- _YOUR GOAL_:
Pictures excluded, please transcribe exactly the lines from the one with "The image size is (1288, 939)." through the end of the records below, and nothing more.

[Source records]

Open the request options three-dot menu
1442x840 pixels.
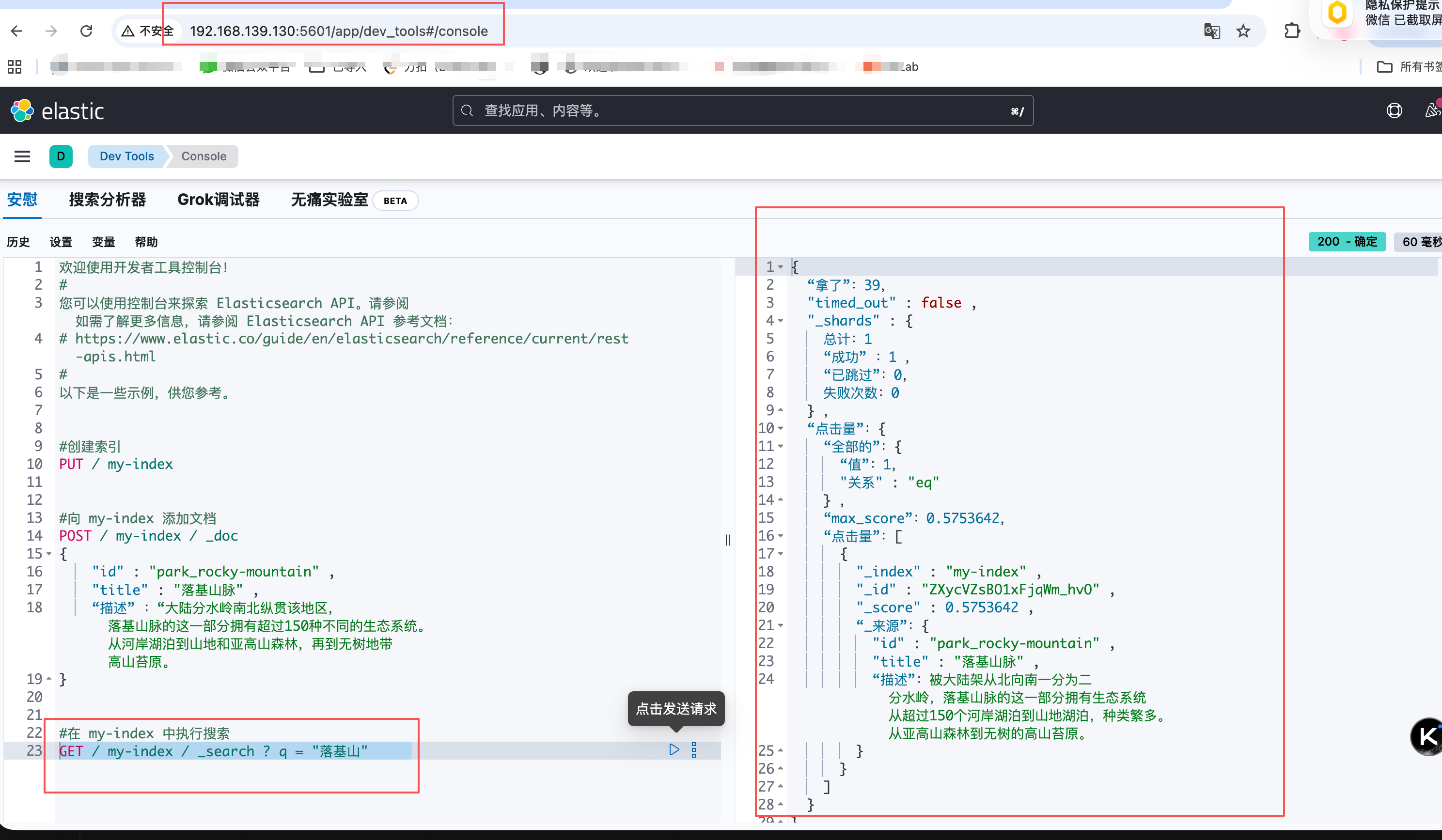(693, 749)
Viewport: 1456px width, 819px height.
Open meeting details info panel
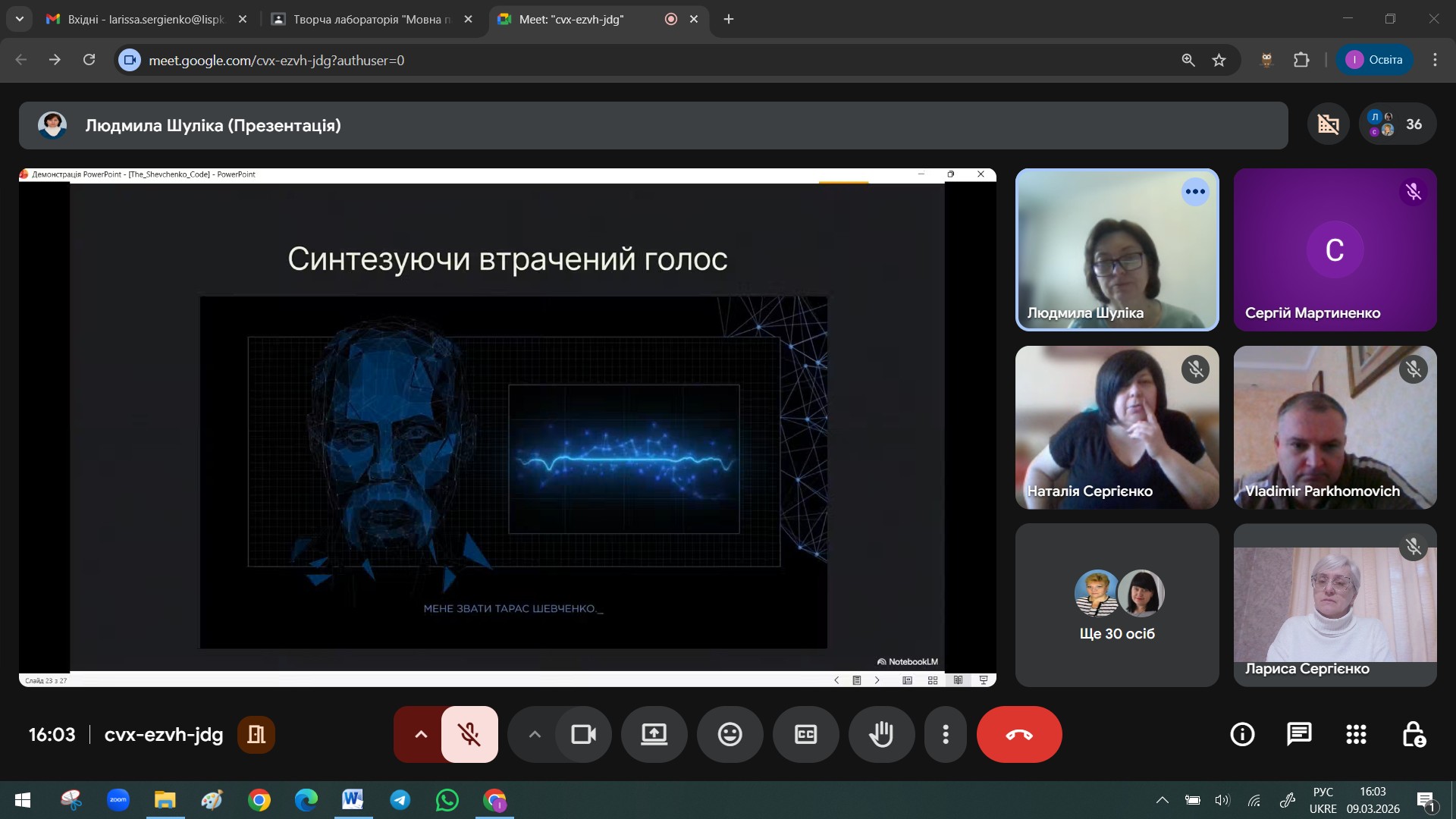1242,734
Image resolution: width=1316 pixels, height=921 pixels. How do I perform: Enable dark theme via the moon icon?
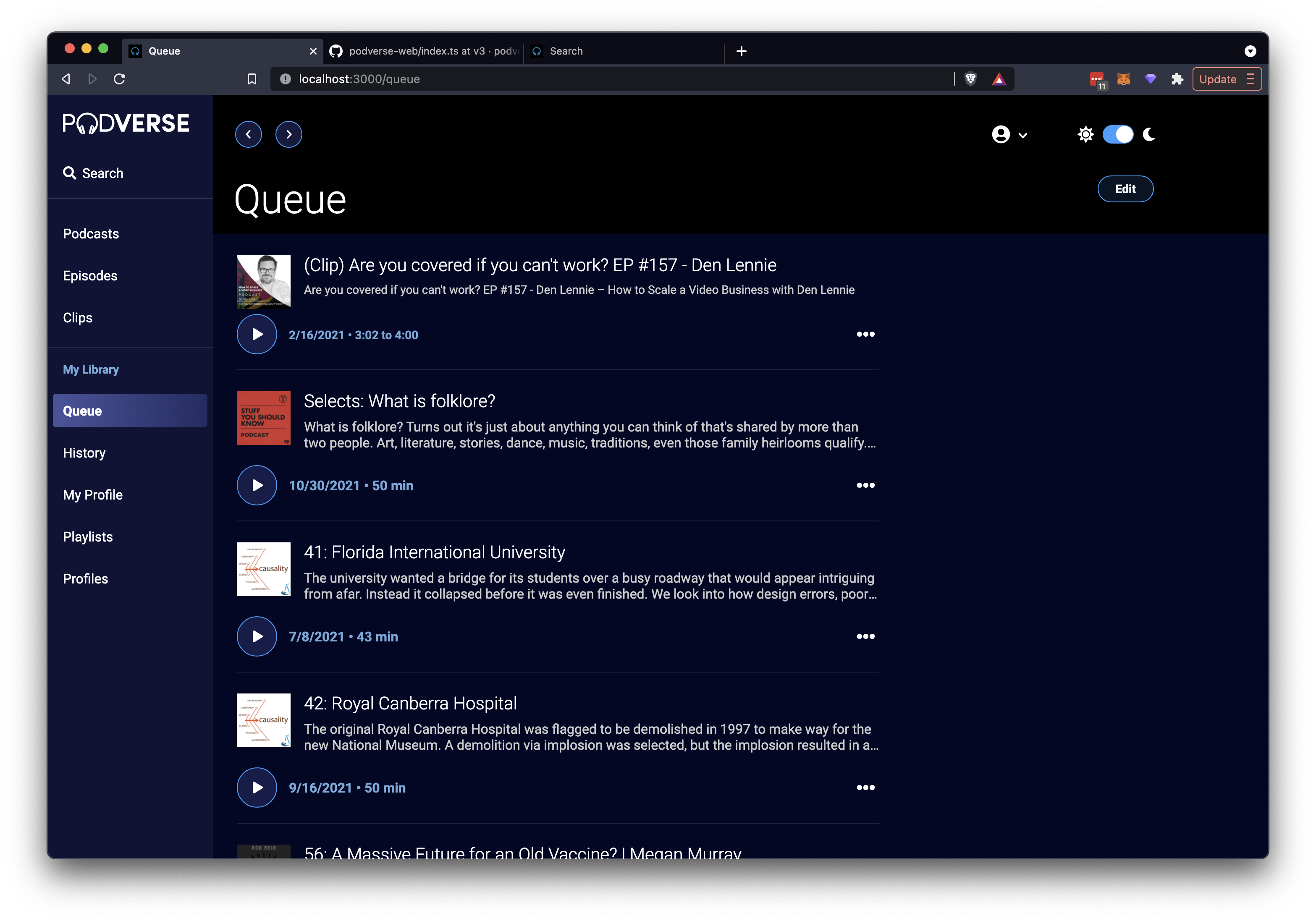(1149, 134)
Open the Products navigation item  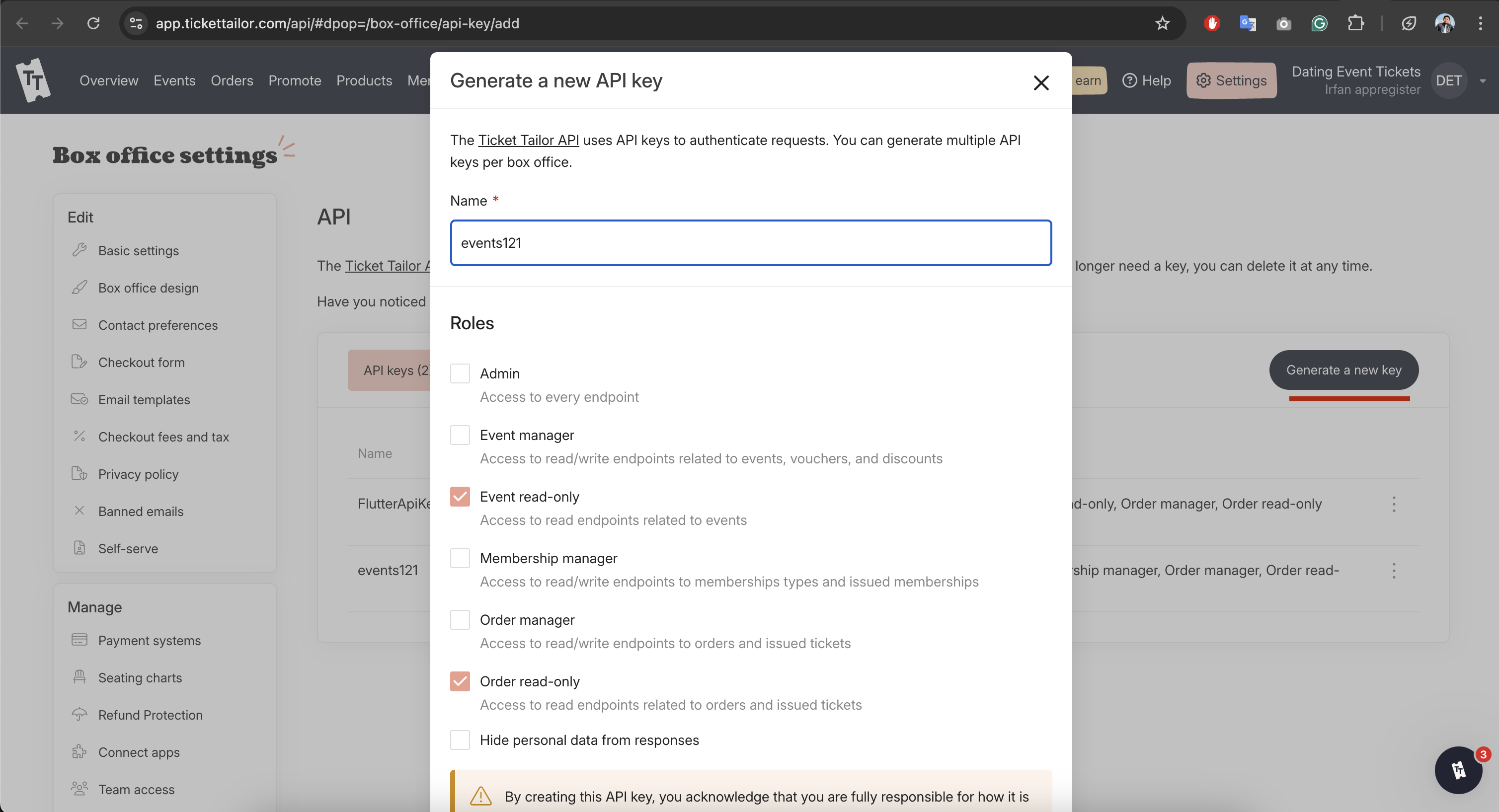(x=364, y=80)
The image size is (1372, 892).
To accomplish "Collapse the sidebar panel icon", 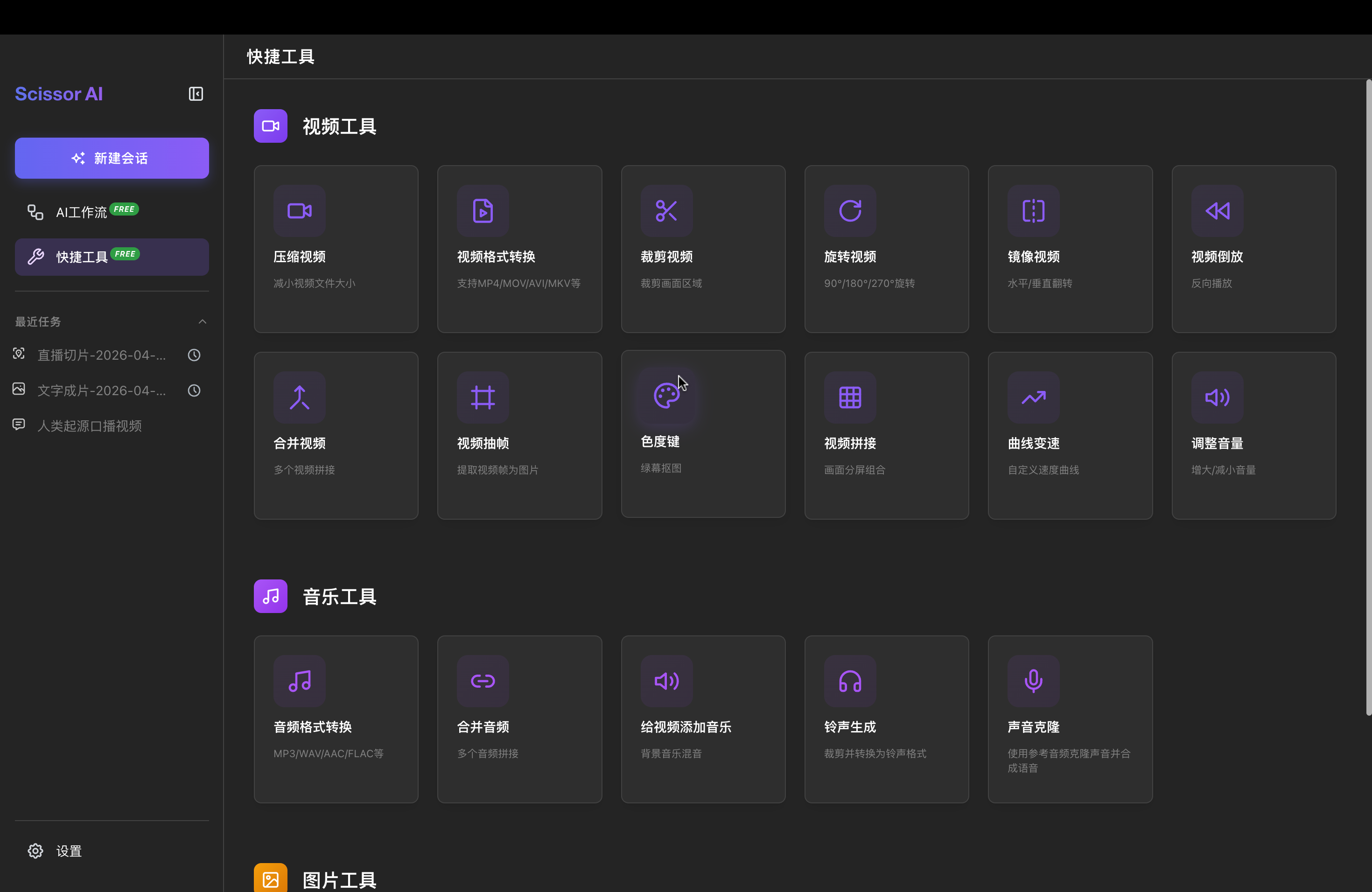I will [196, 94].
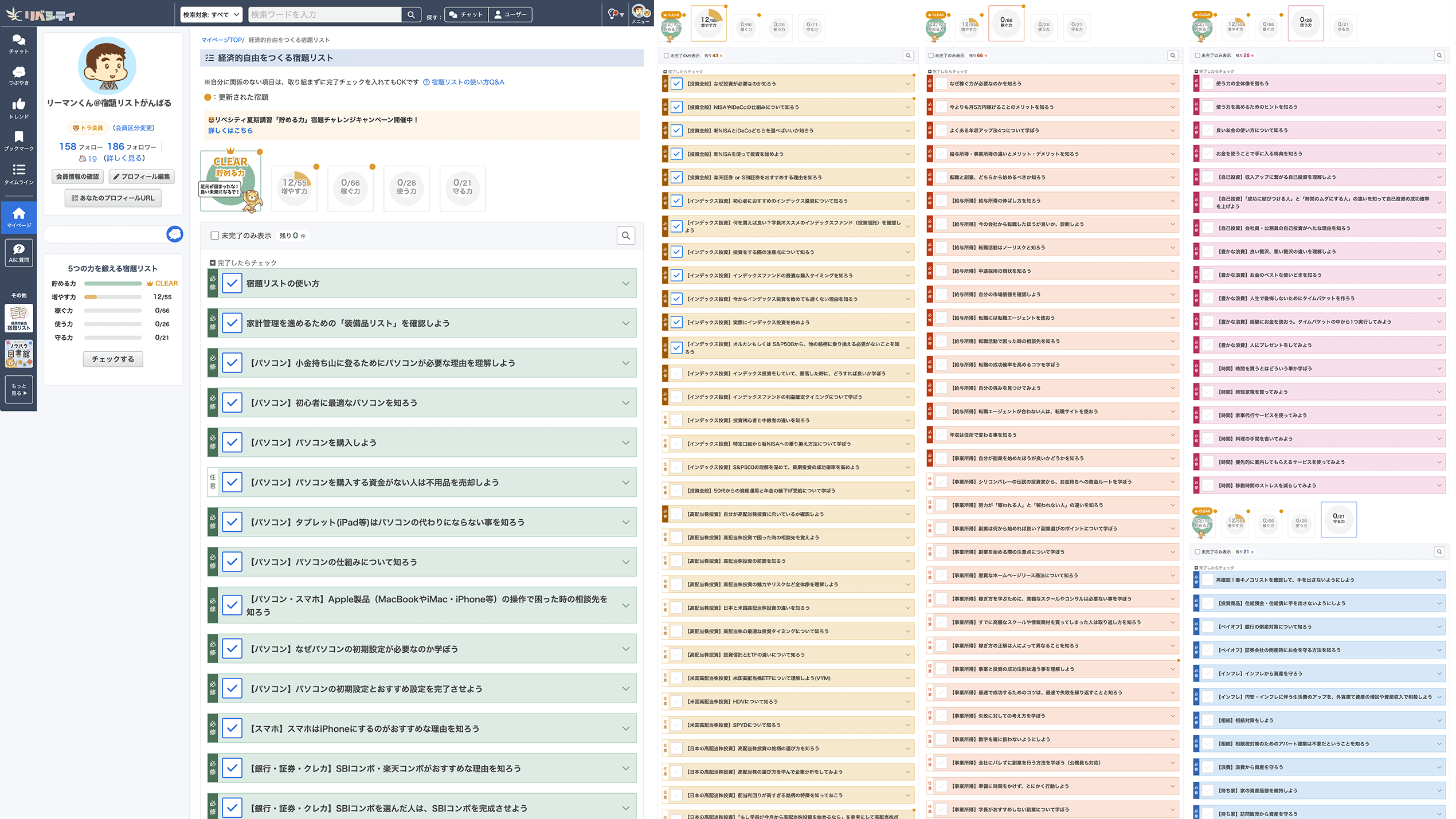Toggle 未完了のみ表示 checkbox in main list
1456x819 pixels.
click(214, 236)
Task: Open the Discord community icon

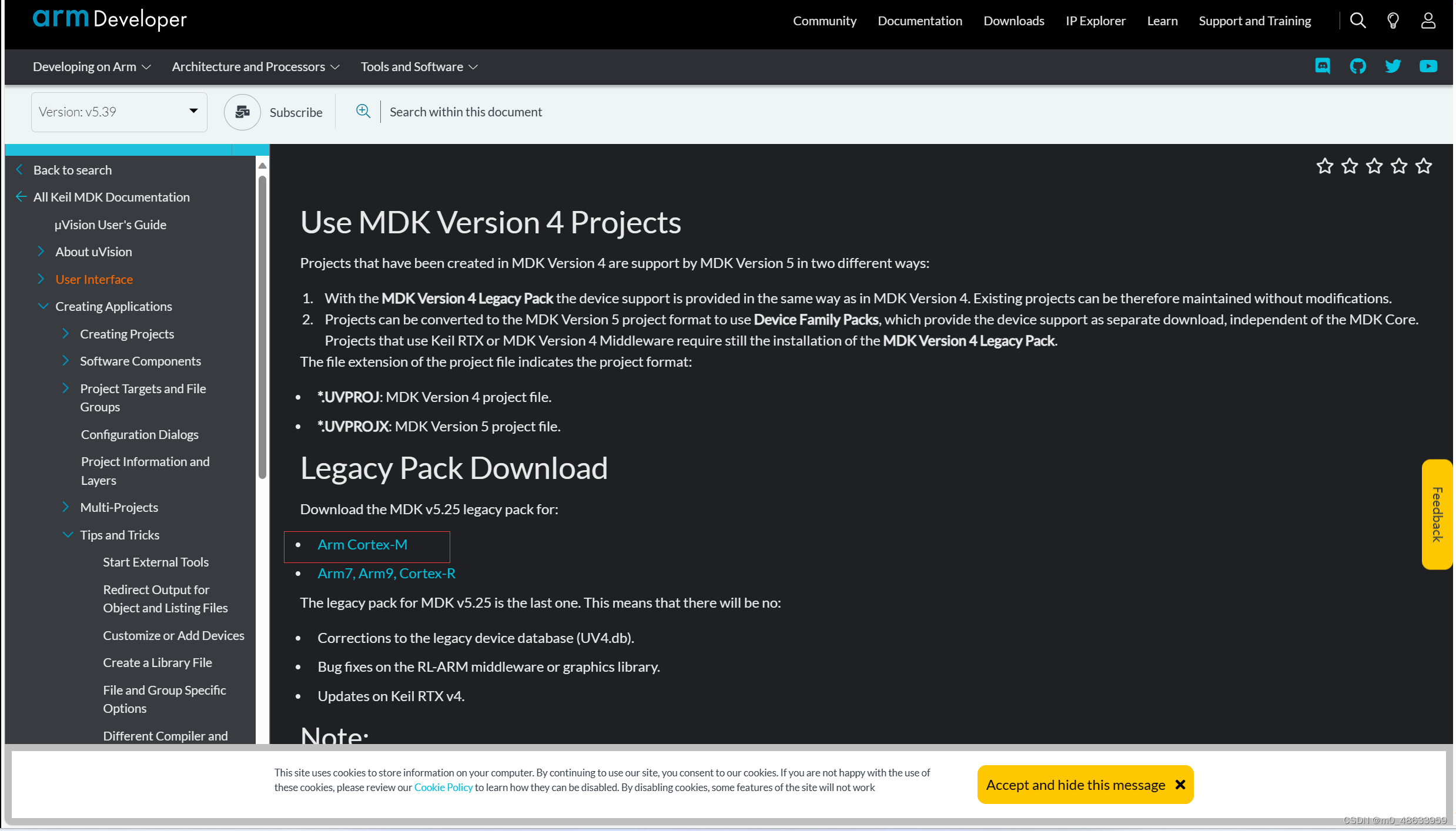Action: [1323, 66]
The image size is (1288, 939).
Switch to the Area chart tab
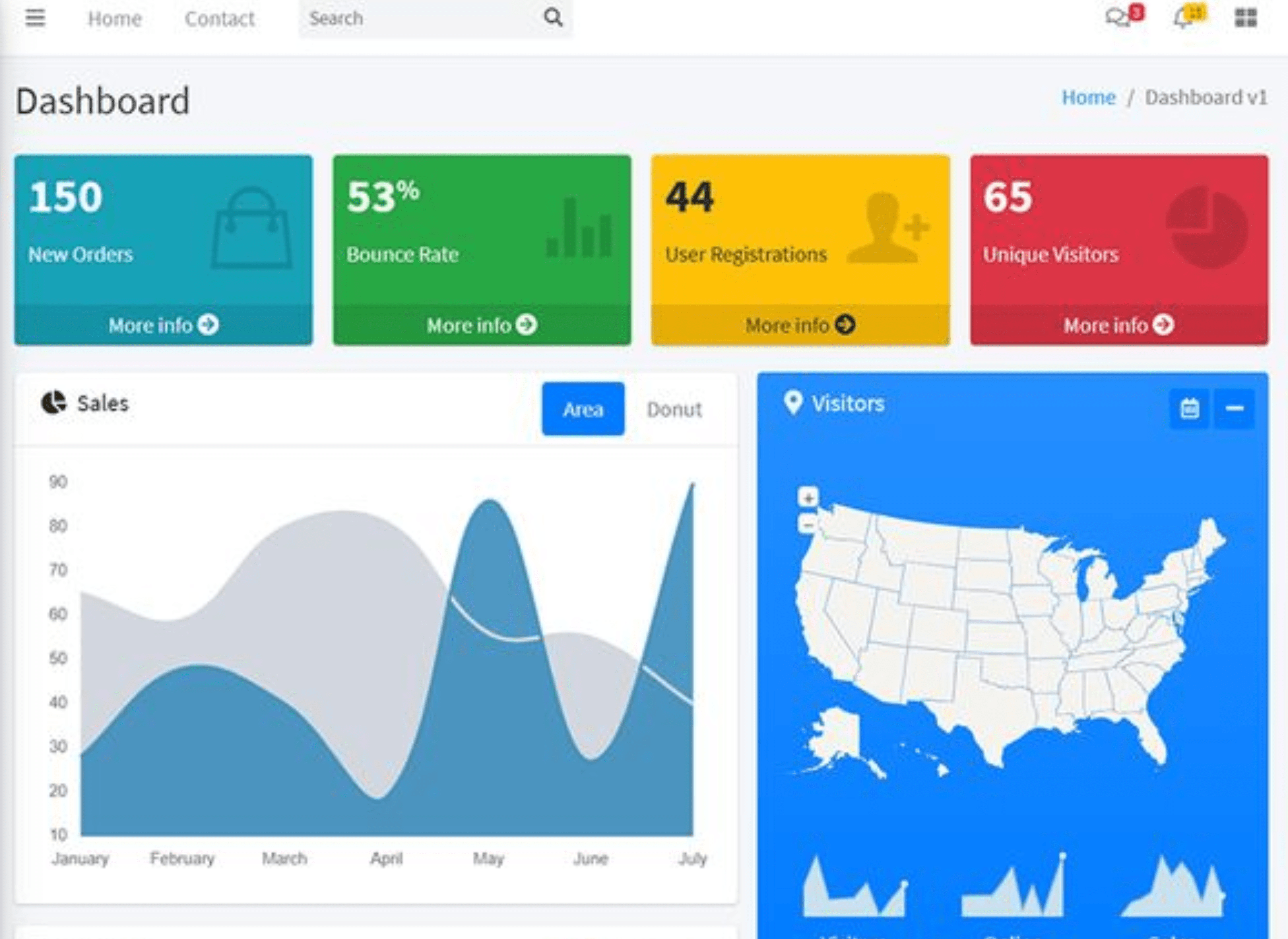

- _EXERCISE SOLUTION_:
The image size is (1288, 939).
Switch to the Area chart tab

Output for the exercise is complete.